**RECORDS FOR THIS TASK**
• • • • •
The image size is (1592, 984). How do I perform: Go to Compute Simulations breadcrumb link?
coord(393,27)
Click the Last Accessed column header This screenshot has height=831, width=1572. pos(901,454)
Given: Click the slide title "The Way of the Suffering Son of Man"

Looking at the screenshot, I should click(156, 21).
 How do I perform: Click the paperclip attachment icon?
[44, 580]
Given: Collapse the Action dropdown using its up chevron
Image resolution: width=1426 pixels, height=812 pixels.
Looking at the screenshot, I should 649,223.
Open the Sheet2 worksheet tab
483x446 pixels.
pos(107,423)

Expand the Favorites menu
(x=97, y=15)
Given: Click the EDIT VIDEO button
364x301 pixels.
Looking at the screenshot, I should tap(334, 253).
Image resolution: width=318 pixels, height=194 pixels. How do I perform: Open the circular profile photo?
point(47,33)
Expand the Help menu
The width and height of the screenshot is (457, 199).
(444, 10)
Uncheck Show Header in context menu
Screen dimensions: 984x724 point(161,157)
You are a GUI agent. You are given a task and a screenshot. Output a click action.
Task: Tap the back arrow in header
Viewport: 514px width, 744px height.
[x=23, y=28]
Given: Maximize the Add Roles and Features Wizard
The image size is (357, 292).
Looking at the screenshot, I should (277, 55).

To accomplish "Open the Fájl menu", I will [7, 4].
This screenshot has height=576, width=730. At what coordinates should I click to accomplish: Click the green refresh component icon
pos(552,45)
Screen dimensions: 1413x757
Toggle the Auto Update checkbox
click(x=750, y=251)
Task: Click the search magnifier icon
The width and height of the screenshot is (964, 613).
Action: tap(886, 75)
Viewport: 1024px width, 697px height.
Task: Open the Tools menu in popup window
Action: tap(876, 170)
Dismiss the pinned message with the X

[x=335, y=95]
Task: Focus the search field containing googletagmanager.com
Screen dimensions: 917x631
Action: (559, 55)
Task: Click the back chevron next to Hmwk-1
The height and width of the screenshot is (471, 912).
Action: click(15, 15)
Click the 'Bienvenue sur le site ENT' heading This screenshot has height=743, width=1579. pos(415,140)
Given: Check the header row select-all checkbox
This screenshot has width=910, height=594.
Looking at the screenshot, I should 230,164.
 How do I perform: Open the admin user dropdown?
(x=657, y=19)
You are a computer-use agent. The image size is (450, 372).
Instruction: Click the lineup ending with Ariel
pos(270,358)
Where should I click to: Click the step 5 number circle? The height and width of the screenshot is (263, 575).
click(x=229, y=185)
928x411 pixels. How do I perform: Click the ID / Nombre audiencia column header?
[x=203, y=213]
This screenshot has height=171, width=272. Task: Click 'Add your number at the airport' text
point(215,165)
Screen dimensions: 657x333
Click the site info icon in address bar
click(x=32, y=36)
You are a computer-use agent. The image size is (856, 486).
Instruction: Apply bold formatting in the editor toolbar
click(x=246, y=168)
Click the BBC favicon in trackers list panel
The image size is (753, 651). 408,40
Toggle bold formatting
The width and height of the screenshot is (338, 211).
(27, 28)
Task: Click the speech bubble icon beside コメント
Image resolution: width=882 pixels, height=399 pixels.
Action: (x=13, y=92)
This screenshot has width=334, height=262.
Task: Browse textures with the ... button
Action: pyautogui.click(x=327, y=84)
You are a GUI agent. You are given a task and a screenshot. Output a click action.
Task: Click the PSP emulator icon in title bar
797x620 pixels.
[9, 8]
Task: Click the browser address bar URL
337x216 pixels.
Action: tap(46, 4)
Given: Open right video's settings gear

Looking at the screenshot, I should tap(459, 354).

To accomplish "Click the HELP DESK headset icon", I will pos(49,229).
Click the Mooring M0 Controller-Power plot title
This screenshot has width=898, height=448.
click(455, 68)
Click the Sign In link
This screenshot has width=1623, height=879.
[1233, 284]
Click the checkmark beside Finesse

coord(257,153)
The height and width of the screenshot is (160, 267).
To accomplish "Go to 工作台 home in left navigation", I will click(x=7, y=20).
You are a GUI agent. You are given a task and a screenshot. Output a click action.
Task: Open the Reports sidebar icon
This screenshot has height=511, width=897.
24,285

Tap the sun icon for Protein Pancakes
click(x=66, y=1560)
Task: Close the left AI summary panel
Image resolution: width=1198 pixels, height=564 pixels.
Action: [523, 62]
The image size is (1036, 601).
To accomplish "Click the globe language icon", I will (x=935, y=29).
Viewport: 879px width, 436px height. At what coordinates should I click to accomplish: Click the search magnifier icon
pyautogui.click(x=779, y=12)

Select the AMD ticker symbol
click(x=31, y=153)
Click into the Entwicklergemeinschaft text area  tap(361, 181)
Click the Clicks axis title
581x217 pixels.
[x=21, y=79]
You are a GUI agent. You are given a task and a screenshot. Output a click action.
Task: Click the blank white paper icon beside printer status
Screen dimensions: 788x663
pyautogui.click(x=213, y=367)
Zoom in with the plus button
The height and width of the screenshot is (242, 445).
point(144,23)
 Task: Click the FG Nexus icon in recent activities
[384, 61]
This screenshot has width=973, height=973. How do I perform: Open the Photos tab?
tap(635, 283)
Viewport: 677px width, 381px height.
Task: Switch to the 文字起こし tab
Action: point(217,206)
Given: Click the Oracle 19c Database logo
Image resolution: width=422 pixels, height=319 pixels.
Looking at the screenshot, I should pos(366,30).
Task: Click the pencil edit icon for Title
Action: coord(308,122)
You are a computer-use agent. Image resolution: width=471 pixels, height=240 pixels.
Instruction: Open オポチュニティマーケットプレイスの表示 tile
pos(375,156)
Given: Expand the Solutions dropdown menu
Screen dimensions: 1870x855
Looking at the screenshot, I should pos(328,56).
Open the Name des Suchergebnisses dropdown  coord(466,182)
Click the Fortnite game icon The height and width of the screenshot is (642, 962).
• • • • •
**WHAT YOU HAVE TO DO**
Nothing in the records may be left out; transcribe all of them exactly.

**RESULT OF THIS EXERCISE**
The image size is (1592, 984). How do I perform: Go to Compute Simulations breadcrumb link?
coord(393,27)
Click the Last Accessed column header This screenshot has height=831, width=1572. pos(901,454)
Given: Click the slide title "The Way of the Suffering Son of Man"

Looking at the screenshot, I should click(156, 21).
 How do I perform: Click the paperclip attachment icon?
[44, 580]
Given: Collapse the Action dropdown using its up chevron
Image resolution: width=1426 pixels, height=812 pixels.
Looking at the screenshot, I should 649,223.
Open the Sheet2 worksheet tab
483x446 pixels.
pos(107,423)

Expand the Favorites menu
(x=97, y=15)
Given: Click the EDIT VIDEO button
364x301 pixels.
Looking at the screenshot, I should tap(334, 253).
Image resolution: width=318 pixels, height=194 pixels. How do I perform: Open the circular profile photo?
point(47,33)
Expand the Help menu
The width and height of the screenshot is (457, 199).
(444, 10)
Uncheck Show Header in context menu
Screen dimensions: 984x724 point(161,157)
You are a GUI agent. You are given a task and a screenshot. Output a click action.
Task: Tap the back arrow in header
Viewport: 514px width, 744px height.
[x=23, y=28]
Given: Maximize the Add Roles and Features Wizard
The image size is (357, 292).
Looking at the screenshot, I should (277, 55).

To accomplish "Open the Fájl menu", I will [7, 4].
This screenshot has height=576, width=730. At what coordinates should I click to accomplish: Click the green refresh component icon
pos(552,45)
Screen dimensions: 1413x757
Toggle the Auto Update checkbox
click(x=750, y=251)
Task: Click the search magnifier icon
The width and height of the screenshot is (964, 613).
Action: tap(886, 75)
Viewport: 1024px width, 697px height.
Task: Open the Tools menu in popup window
Action: tap(876, 170)
Dismiss the pinned message with the X

[x=335, y=95]
Task: Focus the search field containing googletagmanager.com
Screen dimensions: 917x631
Action: (559, 55)
Task: Click the back chevron next to Hmwk-1
The height and width of the screenshot is (471, 912).
Action: click(15, 15)
Click the 'Bienvenue sur le site ENT' heading This screenshot has height=743, width=1579. pos(415,140)
Given: Check the header row select-all checkbox
This screenshot has width=910, height=594.
Looking at the screenshot, I should 230,164.
 How do I perform: Open the admin user dropdown?
(x=657, y=19)
You are a computer-use agent. The image size is (450, 372).
Instruction: Click the lineup ending with Ariel
pos(270,358)
Where should I click to: Click the step 5 number circle? The height and width of the screenshot is (263, 575).
click(x=229, y=185)
928x411 pixels. How do I perform: Click the ID / Nombre audiencia column header?
[x=203, y=213]
This screenshot has height=171, width=272. Task: Click 'Add your number at the airport' text
point(215,165)
Screen dimensions: 657x333
Click the site info icon in address bar
click(x=32, y=36)
You are a computer-use agent. The image size is (856, 486).
Instruction: Apply bold formatting in the editor toolbar
click(x=246, y=168)
Click the BBC favicon in trackers list panel
The image size is (753, 651). 408,40
Toggle bold formatting
The width and height of the screenshot is (338, 211).
(27, 28)
Task: Click the speech bubble icon beside コメント
Image resolution: width=882 pixels, height=399 pixels.
Action: (x=13, y=92)
This screenshot has width=334, height=262.
Task: Browse textures with the ... button
Action: pyautogui.click(x=327, y=84)
You are a GUI agent. You are given a task and a screenshot. Output a click action.
Task: Click the PSP emulator icon in title bar
797x620 pixels.
[9, 8]
Task: Click the browser address bar URL
337x216 pixels.
Action: tap(46, 4)
Given: Open right video's settings gear

Looking at the screenshot, I should tap(459, 354).

To accomplish "Click the HELP DESK headset icon", I will pos(49,229).
Click the Mooring M0 Controller-Power plot title
This screenshot has width=898, height=448.
click(455, 68)
Click the Sign In link
This screenshot has width=1623, height=879.
[1233, 284]
Click the checkmark beside Finesse

coord(257,153)
The height and width of the screenshot is (160, 267).
To accomplish "Go to 工作台 home in left navigation", I will click(x=7, y=20).
You are a GUI agent. You are given a task and a screenshot. Output a click action.
Task: Open the Reports sidebar icon
This screenshot has height=511, width=897.
24,285

Tap the sun icon for Protein Pancakes
click(x=66, y=1560)
Task: Close the left AI summary panel
Image resolution: width=1198 pixels, height=564 pixels.
Action: [523, 62]
The image size is (1036, 601).
To accomplish "Click the globe language icon", I will (x=935, y=29).
Viewport: 879px width, 436px height. At what coordinates should I click to accomplish: Click the search magnifier icon
pyautogui.click(x=779, y=12)

Select the AMD ticker symbol
click(x=31, y=153)
Click into the Entwicklergemeinschaft text area  tap(361, 181)
Click the Clicks axis title
581x217 pixels.
[x=21, y=79]
You are a GUI agent. You are given a task and a screenshot. Output a click action.
Task: Click the blank white paper icon beside printer status
Screen dimensions: 788x663
pyautogui.click(x=213, y=367)
Zoom in with the plus button
The height and width of the screenshot is (242, 445).
point(144,23)
 Task: Click the FG Nexus icon in recent activities
[384, 61]
This screenshot has width=973, height=973. How do I perform: Open the Photos tab?
tap(635, 283)
Viewport: 677px width, 381px height.
Task: Switch to the 文字起こし tab
Action: point(217,206)
Given: Click the Oracle 19c Database logo
Image resolution: width=422 pixels, height=319 pixels.
Looking at the screenshot, I should pos(366,30).
Task: Click the pencil edit icon for Title
Action: coord(308,122)
You are a computer-use agent. Image resolution: width=471 pixels, height=240 pixels.
Instruction: Open オポチュニティマーケットプレイスの表示 tile
pos(375,156)
Given: Expand the Solutions dropdown menu
Screen dimensions: 1870x855
Looking at the screenshot, I should pos(328,56).
Open the Name des Suchergebnisses dropdown  coord(466,182)
Click the Fortnite game icon The height and width of the screenshot is (642, 962).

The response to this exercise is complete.